▶ _WRITTEN EXERCISE_: Copy out the listing below line for line, with no changes.

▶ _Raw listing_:

┌──

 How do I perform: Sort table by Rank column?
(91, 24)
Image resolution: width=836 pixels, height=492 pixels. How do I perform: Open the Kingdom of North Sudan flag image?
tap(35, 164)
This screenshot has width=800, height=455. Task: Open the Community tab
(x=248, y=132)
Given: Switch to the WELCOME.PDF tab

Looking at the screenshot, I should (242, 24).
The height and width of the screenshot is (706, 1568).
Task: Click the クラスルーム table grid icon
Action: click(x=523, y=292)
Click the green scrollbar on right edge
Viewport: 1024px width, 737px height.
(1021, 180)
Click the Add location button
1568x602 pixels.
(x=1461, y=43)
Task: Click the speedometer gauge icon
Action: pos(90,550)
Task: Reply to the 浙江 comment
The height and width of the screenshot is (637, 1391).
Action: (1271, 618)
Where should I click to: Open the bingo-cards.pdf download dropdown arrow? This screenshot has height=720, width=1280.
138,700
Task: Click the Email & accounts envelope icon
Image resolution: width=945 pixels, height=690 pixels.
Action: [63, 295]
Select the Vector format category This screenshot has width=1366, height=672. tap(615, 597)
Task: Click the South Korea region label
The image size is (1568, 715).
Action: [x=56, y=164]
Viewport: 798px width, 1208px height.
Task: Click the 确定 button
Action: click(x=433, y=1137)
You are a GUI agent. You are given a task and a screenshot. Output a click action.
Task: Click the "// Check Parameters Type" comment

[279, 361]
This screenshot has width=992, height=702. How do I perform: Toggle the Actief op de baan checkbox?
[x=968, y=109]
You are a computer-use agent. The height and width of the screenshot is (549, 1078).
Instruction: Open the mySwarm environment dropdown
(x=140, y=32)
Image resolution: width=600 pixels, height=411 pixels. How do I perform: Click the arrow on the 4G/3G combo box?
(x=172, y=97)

└──

▶ _TASK SOLUTION_:
 How do I perform: Sort table by Rank column?
(91, 24)
Image resolution: width=836 pixels, height=492 pixels. How do I perform: Open the Kingdom of North Sudan flag image?
tap(35, 164)
This screenshot has width=800, height=455. Task: Open the Community tab
(x=248, y=132)
Given: Switch to the WELCOME.PDF tab

Looking at the screenshot, I should (242, 24).
The height and width of the screenshot is (706, 1568).
Task: Click the クラスルーム table grid icon
Action: click(x=523, y=292)
Click the green scrollbar on right edge
Viewport: 1024px width, 737px height.
(1021, 180)
Click the Add location button
1568x602 pixels.
(x=1461, y=43)
Task: Click the speedometer gauge icon
Action: pos(90,550)
Task: Reply to the 浙江 comment
The height and width of the screenshot is (637, 1391).
Action: (1271, 618)
Where should I click to: Open the bingo-cards.pdf download dropdown arrow? This screenshot has height=720, width=1280.
138,700
Task: Click the Email & accounts envelope icon
Image resolution: width=945 pixels, height=690 pixels.
Action: [63, 295]
Select the Vector format category This screenshot has width=1366, height=672. tap(615, 597)
Task: Click the South Korea region label
The image size is (1568, 715).
Action: [x=56, y=164]
Viewport: 798px width, 1208px height.
Task: Click the 确定 button
Action: click(x=433, y=1137)
You are a GUI agent. You are given a task and a screenshot. Output a click action.
Task: Click the "// Check Parameters Type" comment

[279, 361]
This screenshot has width=992, height=702. How do I perform: Toggle the Actief op de baan checkbox?
[x=968, y=109]
You are a computer-use agent. The height and width of the screenshot is (549, 1078).
Instruction: Open the mySwarm environment dropdown
(x=140, y=32)
Image resolution: width=600 pixels, height=411 pixels. How do I perform: Click the arrow on the 4G/3G combo box?
(x=172, y=97)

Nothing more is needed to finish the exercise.